(O Globo, 10/04/2016) Instituição orienta pais, e estudo comprova a eficácia da estimulação feita em casa.
O número de casos de microcefalia com histórico de zika atendidos na Rede Sarah, presente em oito capitais brasileiras, aumentou 525% desde novembro de 2015, quando o governo federal confirmou a epidemia. Naquele mês, oito bebês com a malformação cerebral chegaram aos centros de reabilitação, contra 50 novos pacientes apenas em março deste ano. No total, a instituição recebeu, nos últimos cinco meses, 153 crianças com a doença relacionada ao zika e sete nas quais o vírus causou outros problemas no encéfalo. Em busca do aparato tecnológico e do conhecimento científico dos profissionais do hospital, pais e mães descobrem logo na primeira consulta que são eles próprios que terão o poder de melhorar o desenvolvimento de seus filhos.
Ensinar os pais a estimular corretamente os bebês com problemas cerebrais é uma metodologia consagrada na Rede Sarah, reconhecida internacionalmente na área de reabilitação. A estratégia de repassar conhecimentos à família, entretanto, ainda enfrenta resistências, conta Lúcia Willadino Braga, neurocientista e presidente da instituição. Segundo ela, além de uma queixa corporativista por parte de quem teme perder pacientes, há, entre as famílias atendidas, uma cultura de dependência da ajuda especializada.
Famílias têm papel fundamental
Para quebrar barreiras, conta Lúcia, o hospital vai “empoderando” mães e pais com um manual de treinamento. Eles saem das consultas com um caderninho montado pela equipe multidisciplinar. No material, estão ilustrações das atividades que deverão ser feitas com a criança em casa. São 225 desenhos no acervo do hospital. Já a resistência entre os profissionais de saúde vem sendo rompida, segundo Lúcia, pelas evidências de que os bebês melhoram mais quando a estimulação, bem orientada, fica principalmente a cargo da família.

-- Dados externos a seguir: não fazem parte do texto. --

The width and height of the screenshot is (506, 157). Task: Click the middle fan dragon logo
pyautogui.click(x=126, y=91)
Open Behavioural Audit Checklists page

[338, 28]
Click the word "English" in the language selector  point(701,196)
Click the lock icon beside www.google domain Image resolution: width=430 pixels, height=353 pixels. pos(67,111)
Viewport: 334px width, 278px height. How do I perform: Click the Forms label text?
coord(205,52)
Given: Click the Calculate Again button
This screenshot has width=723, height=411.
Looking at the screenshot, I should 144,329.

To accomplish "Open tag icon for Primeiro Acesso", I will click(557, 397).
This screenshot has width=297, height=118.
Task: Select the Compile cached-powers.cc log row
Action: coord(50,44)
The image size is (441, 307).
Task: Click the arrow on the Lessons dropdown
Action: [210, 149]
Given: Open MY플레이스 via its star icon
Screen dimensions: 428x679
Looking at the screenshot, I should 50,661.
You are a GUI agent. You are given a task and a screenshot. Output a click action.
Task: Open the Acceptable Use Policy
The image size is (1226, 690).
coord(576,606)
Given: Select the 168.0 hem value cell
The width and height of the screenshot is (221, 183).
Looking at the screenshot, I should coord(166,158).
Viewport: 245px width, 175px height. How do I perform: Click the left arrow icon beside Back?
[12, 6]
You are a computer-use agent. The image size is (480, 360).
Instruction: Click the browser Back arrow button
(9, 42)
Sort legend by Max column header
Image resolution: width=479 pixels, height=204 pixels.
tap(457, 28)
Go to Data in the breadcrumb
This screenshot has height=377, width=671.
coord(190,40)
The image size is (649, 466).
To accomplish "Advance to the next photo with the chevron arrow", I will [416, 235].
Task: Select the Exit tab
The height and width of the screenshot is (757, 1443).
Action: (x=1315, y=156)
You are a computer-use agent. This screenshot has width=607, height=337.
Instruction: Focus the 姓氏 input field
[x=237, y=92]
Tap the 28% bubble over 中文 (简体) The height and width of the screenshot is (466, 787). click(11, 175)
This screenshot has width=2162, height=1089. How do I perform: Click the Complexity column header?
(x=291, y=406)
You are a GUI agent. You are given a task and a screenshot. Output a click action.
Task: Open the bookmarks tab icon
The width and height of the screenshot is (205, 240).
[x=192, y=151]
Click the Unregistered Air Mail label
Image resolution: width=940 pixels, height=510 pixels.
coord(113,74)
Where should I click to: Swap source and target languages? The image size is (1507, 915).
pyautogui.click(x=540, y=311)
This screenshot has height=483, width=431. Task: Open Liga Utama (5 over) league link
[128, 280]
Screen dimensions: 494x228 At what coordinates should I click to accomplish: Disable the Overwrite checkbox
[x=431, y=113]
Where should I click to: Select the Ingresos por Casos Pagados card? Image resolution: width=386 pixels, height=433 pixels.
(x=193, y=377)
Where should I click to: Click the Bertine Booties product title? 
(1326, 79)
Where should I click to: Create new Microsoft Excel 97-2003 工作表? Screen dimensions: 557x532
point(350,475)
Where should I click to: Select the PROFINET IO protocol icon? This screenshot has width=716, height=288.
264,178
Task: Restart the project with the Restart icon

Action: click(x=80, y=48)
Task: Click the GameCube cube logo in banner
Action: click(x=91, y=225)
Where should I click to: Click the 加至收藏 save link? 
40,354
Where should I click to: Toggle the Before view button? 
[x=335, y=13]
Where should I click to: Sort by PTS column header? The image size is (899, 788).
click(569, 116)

A neurocientista fala com embasamento científico. Ela é autora de uma pesquisa, publicada em 2004 no periódico especializado Brain Injury Journal, que avaliou dois grupos de pacientes com paralisia cerebral: 34 crianças que faziam a estimulação cognitiva e motora com atendimento especializado, cinco vezes por semana, em consultórios; e 38 que eram trabalhadas pelos pais, passando por apenas uma consulta semanal ou a cada 15 dias.
Ao final de um ano, o grupo assistido majoritariamente pela família havia melhorado quase quatro vezes mais em relação ao que concentrou a reabilitação no apoio clínico. O estudo foi um marco na percepção da importância de dotar os pais de conhecimentos, o que já era uma realidade nos trabalhos de estimulação, mas não de forma consistente.
Rodeada de especialistas de várias áreas, Izabel Justino da Silva, de 20 anos, estava ainda na primeira consulta numa unidade do Sarah em Brasília, em busca de um diagnóstico para o atraso no desenvolvimento da filha, Maria Nicole, quando começou a aprender como estimular a menina de quase nove meses. Depois de receber orientações e ilustrações da equipe, Izabel se animou com a perspectiva de poder atuar diretamente na melhora de Nicole, que será reavaliada na próxima visita ao local.
— As atividades são bem simples. Acho que não terei problema para fazer em casa. O bom é que tenho tempo, então espero ajudar muito em seu desenvolvimento — diz Izabel.
Luiza da Silva Souza Padre começou o tratamento de Sara Gabrielly, de 2 anos e meio, quando ela tinha sete meses, por causa de uma paralisia cerebral. Uma vez por semana, vai a uma unidade do Sarah em Brasília para aulas de natação com a menina. E, a cada 15 dias, a criança faz exercícios em um tapete. Ciente de que a parte principal do tratamento está na estimulação feita em casa, a mãe de 39 anos abre um sorriso ao falar da “evolução” de Sara Gabrielly desde que começou o tratamento:
— Quando ela chegou aqui, não mexia as pernas, não pegava nada. Hoje, já começa a falar. A gente olha na caderneta os exercícios e vê que realmente estão dando certo — afirma Luiza.
Resultados preliminares de um novo estudo em andamento na Rede Sarah reforçam a eficácia da estimulação feita pelos pais. Mais de 20 bebês foram analisados em exames de ressonância magnética funcional. Ficou provado, por meio das imagens, que, ao ouvirem a voz da própria mãe, as crianças ativam uma área do cérebro cerca de 20 vezes maior do que quando escutam as mesmas palavras ditas por outra pessoa.
— É o amor no cérebro. Estamos constatando que a criança ativa muito mais neurônios ao ouvirem a voz da mãe — diz Lúcia.